Another possibility is that the outcome here will look very much like the Glenn Foundation initiatives that have established laboratories for longevity science around the country. Most of those funds and the resulting work presently goes towards the slow, ineffective path to extending human life: manipulating metabolism, searching for ways to replicate the benefits of calorie restriction, and so forth. Slightly slowing aging isn't rejuvenation, it's arguably harder than creating rejuvenation, and it won't make any great different to the life span of anyone in middle age today. What use are medicines that can slightly slow aging if you are already old when they emerge? This, too, would be a waste of an opportunity, but is a plausible prediction.

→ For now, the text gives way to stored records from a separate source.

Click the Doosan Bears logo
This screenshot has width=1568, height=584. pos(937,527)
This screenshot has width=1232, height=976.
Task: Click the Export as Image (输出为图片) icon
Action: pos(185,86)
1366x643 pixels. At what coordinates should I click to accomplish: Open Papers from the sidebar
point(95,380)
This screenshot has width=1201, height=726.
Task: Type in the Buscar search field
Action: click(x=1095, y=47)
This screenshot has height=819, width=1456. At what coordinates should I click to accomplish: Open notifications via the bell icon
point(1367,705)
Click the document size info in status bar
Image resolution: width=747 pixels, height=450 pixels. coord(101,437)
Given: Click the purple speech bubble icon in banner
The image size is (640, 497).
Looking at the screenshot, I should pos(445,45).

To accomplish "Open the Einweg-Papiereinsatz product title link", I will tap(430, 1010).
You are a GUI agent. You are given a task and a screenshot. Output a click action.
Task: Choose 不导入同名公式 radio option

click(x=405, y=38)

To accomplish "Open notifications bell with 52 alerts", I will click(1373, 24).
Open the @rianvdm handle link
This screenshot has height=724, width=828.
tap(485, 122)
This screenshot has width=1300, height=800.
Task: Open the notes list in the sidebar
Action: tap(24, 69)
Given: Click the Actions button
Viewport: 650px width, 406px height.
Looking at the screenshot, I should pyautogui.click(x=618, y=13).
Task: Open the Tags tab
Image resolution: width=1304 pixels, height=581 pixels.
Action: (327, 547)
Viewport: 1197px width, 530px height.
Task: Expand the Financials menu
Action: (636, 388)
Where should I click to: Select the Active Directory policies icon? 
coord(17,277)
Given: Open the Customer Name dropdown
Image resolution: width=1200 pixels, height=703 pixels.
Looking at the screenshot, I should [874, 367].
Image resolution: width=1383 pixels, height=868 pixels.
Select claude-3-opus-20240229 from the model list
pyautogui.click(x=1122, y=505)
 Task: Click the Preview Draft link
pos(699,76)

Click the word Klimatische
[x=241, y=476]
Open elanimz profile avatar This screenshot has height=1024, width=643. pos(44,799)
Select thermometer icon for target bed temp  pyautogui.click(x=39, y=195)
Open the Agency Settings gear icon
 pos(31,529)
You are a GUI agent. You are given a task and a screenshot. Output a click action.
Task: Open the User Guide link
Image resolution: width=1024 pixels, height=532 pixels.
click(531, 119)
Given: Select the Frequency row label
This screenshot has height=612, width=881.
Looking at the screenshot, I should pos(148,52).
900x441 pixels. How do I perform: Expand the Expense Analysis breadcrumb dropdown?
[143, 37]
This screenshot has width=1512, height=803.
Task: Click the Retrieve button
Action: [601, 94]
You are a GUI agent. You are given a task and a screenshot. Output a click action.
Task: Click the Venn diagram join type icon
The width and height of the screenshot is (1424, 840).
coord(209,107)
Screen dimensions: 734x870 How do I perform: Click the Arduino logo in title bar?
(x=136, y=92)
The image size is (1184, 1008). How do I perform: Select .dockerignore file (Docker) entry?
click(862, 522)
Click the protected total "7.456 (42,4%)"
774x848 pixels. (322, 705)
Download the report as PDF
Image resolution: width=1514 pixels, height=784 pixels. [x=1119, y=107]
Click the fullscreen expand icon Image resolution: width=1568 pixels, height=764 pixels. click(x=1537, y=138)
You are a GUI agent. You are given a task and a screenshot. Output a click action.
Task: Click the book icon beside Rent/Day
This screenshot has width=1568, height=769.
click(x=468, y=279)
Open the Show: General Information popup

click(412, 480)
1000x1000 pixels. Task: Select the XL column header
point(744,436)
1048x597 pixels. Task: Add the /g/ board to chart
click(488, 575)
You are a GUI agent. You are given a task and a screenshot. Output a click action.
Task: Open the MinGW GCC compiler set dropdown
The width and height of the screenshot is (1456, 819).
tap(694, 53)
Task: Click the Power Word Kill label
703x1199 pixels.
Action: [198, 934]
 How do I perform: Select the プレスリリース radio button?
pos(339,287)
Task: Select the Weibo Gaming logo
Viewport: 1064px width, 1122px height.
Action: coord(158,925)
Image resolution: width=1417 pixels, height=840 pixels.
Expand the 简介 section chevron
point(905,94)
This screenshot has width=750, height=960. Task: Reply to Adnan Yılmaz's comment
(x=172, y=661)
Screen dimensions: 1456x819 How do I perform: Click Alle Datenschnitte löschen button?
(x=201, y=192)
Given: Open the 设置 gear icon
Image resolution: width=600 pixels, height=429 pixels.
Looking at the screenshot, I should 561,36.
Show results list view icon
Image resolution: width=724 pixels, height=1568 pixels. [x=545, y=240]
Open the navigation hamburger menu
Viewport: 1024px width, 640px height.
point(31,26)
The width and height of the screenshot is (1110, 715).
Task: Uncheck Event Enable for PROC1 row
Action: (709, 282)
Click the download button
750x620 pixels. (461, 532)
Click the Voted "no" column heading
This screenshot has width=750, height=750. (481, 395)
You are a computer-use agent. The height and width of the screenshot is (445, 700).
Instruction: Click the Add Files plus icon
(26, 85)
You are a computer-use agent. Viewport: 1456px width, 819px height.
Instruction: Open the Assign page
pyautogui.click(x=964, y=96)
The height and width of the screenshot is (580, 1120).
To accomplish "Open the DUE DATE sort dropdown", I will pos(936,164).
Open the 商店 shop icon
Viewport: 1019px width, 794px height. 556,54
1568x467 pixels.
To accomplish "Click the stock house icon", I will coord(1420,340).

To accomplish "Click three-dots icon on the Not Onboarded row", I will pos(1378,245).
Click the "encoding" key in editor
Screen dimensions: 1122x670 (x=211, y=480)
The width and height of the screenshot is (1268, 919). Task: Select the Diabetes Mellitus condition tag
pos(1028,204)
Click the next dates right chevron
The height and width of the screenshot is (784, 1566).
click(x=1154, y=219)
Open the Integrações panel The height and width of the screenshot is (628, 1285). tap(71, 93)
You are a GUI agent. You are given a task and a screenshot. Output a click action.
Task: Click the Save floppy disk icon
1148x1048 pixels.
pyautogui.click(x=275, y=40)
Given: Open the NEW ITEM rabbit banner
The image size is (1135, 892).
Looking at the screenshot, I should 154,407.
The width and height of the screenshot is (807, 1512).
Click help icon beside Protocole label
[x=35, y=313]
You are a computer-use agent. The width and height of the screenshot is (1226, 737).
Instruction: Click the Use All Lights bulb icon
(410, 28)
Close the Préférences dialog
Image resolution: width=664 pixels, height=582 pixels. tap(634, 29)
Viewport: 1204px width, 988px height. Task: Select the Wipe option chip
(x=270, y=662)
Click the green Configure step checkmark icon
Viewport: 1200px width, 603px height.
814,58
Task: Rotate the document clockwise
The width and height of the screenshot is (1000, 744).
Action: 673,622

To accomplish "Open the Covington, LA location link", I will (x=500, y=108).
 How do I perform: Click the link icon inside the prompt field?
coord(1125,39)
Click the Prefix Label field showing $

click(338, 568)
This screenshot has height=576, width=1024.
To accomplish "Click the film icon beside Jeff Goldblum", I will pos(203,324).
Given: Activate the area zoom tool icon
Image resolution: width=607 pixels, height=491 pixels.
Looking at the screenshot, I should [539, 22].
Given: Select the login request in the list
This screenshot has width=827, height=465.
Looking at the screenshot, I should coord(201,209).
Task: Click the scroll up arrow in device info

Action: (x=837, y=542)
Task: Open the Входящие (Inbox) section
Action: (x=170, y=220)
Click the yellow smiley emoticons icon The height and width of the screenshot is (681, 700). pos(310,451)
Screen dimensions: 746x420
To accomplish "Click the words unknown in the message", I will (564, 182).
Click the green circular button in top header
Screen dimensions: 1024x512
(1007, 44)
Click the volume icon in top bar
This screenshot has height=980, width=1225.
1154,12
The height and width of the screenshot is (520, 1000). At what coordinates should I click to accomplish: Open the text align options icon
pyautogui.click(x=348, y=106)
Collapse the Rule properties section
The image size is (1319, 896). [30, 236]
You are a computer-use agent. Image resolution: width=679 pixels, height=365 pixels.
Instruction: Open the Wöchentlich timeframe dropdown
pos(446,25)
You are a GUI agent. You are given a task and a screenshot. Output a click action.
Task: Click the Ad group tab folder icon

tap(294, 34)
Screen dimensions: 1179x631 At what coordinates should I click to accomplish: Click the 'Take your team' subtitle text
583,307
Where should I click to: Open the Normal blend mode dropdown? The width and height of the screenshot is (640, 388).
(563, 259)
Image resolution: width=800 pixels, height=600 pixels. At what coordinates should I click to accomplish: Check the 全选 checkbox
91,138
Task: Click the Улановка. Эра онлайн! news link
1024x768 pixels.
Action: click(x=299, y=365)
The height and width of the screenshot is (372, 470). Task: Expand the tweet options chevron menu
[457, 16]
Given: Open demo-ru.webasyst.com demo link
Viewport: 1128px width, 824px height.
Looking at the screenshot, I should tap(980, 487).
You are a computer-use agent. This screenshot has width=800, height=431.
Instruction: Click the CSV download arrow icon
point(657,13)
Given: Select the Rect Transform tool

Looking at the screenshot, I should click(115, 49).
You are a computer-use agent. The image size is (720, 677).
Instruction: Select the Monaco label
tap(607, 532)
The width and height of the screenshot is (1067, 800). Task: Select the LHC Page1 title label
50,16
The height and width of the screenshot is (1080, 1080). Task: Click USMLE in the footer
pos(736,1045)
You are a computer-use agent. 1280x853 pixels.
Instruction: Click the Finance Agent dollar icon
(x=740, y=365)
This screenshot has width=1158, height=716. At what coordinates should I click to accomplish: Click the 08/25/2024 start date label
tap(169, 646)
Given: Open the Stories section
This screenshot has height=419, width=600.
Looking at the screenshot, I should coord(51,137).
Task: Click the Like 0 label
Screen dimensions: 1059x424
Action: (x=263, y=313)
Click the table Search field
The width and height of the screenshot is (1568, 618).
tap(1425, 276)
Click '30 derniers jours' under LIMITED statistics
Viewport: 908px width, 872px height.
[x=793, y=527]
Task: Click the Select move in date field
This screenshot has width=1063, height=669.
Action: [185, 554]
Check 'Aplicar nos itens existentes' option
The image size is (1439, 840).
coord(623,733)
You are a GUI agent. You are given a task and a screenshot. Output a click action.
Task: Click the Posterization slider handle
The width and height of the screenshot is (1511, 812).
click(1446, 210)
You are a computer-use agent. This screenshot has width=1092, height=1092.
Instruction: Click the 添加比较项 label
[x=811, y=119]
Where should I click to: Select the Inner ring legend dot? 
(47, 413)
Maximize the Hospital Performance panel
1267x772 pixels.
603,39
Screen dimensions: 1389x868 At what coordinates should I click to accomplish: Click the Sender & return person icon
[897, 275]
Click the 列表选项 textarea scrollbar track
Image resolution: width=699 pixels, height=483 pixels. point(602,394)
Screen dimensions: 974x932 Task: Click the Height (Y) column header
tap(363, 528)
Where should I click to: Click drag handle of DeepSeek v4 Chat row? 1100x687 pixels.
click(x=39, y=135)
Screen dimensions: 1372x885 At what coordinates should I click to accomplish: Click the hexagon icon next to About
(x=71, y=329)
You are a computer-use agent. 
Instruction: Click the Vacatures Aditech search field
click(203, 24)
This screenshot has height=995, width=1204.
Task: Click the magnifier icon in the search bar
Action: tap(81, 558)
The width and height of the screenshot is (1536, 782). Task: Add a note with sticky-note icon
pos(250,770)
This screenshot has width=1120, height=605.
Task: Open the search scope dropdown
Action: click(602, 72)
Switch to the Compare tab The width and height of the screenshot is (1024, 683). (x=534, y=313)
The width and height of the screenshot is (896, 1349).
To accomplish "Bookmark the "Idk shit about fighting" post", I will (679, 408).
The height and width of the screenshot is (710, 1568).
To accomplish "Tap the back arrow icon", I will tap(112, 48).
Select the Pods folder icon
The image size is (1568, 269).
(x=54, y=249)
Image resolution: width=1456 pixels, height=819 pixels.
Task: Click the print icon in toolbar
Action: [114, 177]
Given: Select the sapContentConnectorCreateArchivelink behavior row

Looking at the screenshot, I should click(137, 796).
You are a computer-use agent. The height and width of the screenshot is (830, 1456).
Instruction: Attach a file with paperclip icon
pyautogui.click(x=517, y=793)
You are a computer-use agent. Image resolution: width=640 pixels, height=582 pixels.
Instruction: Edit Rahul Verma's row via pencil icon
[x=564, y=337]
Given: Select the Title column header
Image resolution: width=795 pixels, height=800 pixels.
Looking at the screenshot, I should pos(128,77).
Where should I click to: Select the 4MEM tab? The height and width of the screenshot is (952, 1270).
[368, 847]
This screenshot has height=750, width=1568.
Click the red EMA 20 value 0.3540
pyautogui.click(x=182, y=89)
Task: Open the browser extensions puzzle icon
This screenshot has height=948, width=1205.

On balance, I will be pleasantly surprised if money flows from Google towards SENS research and similar work on human rejuvenation any time soon: I don't expect that to happen now. I expect Google to back the mainstream, and the mainstream today is not SENS, but rather the slow, painful, expensive attempt to build drugs that slightly slow aging. That said, I will also be surprised if significant money fails to flow from Google to SENS by 2018 or so, as the trajectory for SENS is for it to become a major faction within the aging research community. I expect that trajectory to accelerate as attempts to slow aging via drugs continue to produce poor or no results, and as incremental progress accrues in the foundation technologies needed for rejuvenation: mitochondrial replacement; cleaning up the lysosome; immunotherapies to clear amyloid; and so forth. Sooner or later, people start backing the winning horse, even if it takes them time to recognize that said horse is obviously, self-evidently better than the alternatives.